イベント vs ポーリング
はじめに
Unityでビューコードを記述する際、フレームから情報を読み取り、ユーザーに関連データを表示することは、Quantumのゲームでは一般的な方法になります。
そのためのアプローチは2つあります。1つ目のアプローチはポーリングで、Update
ループやQuantumEntityViewComponent
コールバック内で、定期的にビューコードから情報をリクエストします。2つ目のアプローチはQuantumイベントで、Quantumのイベントシステムでメソッドを購読し、それらを使用してビューを更新します。
ポーリング
ポーリングのシンプルなアプローチは次のようになります。
C#
namespace Quantum
{
using UnityEngine;
public class CharacterAnimations : QuantumEntityViewComponent
{
private Animator _animator;
public override void OnInitialize()
{
_animator = GetComponentInChildren<Animator>();
}
public override void OnUpdateView()
{
var kcc = PredictedFrame.Get<CharacterController3D>(EntityRef);
_animator.SetFloat("Speed", kcc.Velocity.Magnitude.AsFloat);
}
}
}
このスニペットでは、ビュー更新のコールバックを実装していて、これはフレームのシミュレーション完了後に呼び出され、親クラスから利用可能なPredictedFrame
を使用して、ゲームステートをポーリングし、ビュー(このスニペットで具体的に言うと、アニメーション)に適用します。
フレームAPIは読み取り専用操作のみを使用していることを確認してください。Unityからの書き込みは決定論的ではなくなります。
イベントベース
イベントベースのシンプルなアプローチは次のようになります。
C#
namespace Quantum
{
using UnityEngine;
public class CharacterAnimations : QuantumEntityViewComponent
{
private ParticleSystem _particles;
public override void OnInitialize()
{
_particles = GetComponent<ParticleSystem>();
QuantumEvent.Subscribe<EventOnDamaged>(this, OnDamaged);
}
private void OnDamaged(EventOnDamaged e)
{
if (e.EntityRef == EntityRef)
{
_particles.Play();
}
}
}
}
このスニペットは、開発者が作成したシミュレーションイベントを購読して、Unityでパーティクルエフェクトを再生するものです。イベントクラスにゲームデータを含んで送信することも可能です。このクラスには、フレームを含むゲームの参照が既に含まれています。

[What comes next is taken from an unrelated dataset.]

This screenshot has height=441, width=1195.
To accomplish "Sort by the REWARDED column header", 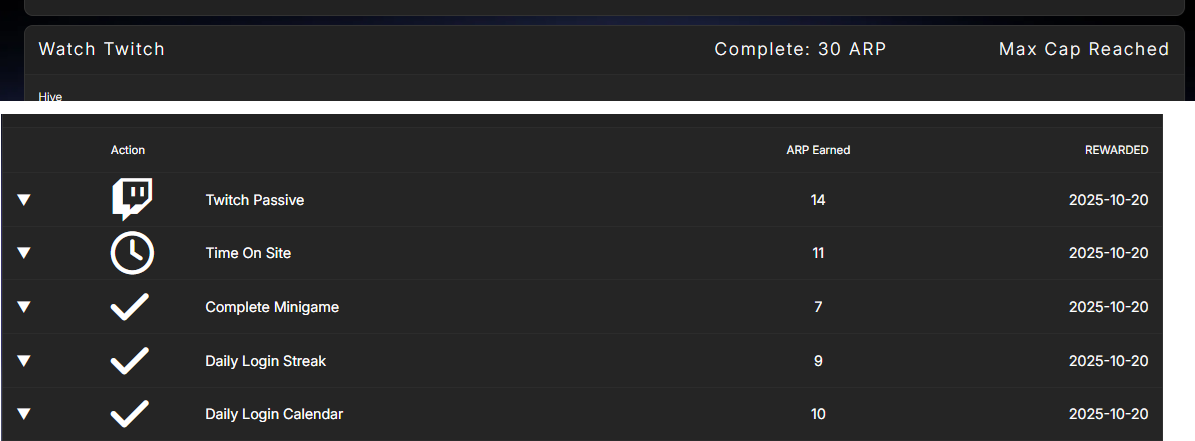I will (1116, 150).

イベントについての詳細は、イベントとコールバックをご覧ください。
利点と欠点
どちらの方法にもそれぞれ欠点があります。
イベントベースのコードは、Unityに情報を頻繁に送信する必要がない場合はパフォーマンスが向上します。毎フレーム発生せず、ゲームビューに影響を与えるようなゲームの状況なら、通常はイベントで表現する方が適しています。しかし、ゲームデータを毎フレーム送信する必要がある場合は、イベントはポーリングよりおそらくパフォーマンスが落ちるでしょう。ただし、Quantumイベントは「撃ちっ放し」なので、途中参加者が参加する前に実行されたイベントは受信されません。そのため、イベントから作成されたビジュアル要素は、クライアント参加時に手動で再作成する必要があります。
ポーリングのコードは、一般的にシンプルに記述できて理解しやすいため、非常に頻繁に(毎フレーム)変更されるビジュアルデータ表現の使用に適しています。ポーリングの性質上、途中参加者のビジュアルの初期化は自動的に行われます。なぜなら、ビジュアルを構築するために必要なすべてのデータは、途中参加者が受信するゲームステートに既に含まれていることが保証されているからです。
予測フレーム vs 確定フレーム
どちらの方法を使用するにせよ、Predicted
かVerified
のどちらを使用するかのオプションがあります。両者にはそれぞれ利点と欠点があります。予測フレームは、より迅速なフィードバックが得られますが、ロールバックの影響を受けて不正確になる可能性があります。一方、確定フレームは正確ですが、サーバーとの往復時間がかかる分、エフェクトが出るまで少し時間がかかります。開発者は通常これらを組み合わせて使用します。例えば、ゲームスコア表示には確定フレームを使用し、ジャンプや被弾のエフェクト表示には予測フレームを使用できます。